### ASSIGNMENT
Lines from the entries below that hold "chevron" form the answer; copy all of them.

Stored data
- Opening Delimiter -

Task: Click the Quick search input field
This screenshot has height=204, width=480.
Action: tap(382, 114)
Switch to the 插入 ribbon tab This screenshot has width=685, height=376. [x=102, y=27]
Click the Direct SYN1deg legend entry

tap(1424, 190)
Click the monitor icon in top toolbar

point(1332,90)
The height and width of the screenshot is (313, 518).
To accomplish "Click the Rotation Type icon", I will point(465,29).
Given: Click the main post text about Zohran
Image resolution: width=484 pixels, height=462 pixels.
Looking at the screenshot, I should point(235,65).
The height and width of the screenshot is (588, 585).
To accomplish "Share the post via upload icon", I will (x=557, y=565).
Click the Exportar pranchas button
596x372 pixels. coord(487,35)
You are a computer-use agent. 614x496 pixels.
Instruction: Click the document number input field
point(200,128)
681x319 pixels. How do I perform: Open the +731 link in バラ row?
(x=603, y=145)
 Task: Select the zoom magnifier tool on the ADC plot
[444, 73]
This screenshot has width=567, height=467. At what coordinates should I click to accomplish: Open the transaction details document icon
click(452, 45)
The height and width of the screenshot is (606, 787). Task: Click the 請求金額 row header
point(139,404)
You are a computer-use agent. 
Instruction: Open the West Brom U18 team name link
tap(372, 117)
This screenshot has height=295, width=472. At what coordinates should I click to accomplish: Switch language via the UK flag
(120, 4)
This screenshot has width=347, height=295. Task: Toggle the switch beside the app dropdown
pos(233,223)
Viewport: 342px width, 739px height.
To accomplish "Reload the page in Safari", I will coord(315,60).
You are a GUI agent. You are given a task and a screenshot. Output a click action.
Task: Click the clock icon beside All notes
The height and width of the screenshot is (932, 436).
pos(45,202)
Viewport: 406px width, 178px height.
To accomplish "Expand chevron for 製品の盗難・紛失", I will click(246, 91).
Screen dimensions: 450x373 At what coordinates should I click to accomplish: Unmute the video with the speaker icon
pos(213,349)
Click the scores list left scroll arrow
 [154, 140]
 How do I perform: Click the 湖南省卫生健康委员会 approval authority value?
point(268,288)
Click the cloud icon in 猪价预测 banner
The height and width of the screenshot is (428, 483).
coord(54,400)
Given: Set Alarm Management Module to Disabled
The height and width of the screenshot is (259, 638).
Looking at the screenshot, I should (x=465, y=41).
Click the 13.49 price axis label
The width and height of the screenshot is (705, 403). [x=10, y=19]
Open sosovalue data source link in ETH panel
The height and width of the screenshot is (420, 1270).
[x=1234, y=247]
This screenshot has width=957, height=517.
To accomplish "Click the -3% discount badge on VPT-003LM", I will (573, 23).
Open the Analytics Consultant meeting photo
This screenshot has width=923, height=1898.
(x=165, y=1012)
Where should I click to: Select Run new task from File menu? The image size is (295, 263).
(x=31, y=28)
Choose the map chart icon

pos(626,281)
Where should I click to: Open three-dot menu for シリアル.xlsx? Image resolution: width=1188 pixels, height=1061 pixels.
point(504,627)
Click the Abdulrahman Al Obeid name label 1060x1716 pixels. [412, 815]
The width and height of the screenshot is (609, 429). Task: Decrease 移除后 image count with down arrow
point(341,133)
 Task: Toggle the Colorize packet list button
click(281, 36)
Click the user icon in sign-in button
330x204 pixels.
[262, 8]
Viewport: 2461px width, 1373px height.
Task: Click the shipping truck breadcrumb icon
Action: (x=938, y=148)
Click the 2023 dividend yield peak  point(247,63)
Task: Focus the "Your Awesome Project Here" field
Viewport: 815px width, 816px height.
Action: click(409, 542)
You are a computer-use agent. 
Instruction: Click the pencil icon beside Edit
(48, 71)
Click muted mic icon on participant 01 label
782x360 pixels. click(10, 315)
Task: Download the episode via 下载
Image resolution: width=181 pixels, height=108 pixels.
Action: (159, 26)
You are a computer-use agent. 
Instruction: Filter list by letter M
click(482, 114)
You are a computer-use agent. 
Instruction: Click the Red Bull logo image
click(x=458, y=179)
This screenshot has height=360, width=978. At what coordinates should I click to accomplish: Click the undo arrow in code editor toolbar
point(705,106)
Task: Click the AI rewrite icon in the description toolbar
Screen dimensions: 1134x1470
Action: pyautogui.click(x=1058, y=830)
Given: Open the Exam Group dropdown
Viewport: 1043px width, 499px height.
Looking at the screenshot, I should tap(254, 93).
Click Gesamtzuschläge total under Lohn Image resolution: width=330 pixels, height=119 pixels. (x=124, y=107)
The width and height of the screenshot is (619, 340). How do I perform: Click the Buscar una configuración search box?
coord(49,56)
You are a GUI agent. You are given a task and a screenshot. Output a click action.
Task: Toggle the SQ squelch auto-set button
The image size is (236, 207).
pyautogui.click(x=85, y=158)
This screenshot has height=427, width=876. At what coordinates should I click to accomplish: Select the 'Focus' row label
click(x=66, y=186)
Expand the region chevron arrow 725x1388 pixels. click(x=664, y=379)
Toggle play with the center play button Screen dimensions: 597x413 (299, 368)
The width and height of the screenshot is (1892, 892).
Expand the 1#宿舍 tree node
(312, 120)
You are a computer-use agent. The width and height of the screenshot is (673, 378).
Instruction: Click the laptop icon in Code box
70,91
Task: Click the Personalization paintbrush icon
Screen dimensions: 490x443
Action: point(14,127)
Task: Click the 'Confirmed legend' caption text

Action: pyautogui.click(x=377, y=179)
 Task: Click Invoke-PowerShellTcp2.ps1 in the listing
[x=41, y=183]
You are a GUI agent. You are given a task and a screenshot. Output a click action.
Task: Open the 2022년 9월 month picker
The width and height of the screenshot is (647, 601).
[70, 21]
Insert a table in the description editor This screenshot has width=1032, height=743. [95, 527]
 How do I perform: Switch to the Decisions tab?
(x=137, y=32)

- Closing Delimiter -

### RESPONSE BELOW
To accomplish "Expand chevron for 製品の盗難・紛失", I will click(246, 91).
Expand the region chevron arrow 725x1388 pixels. click(x=664, y=379)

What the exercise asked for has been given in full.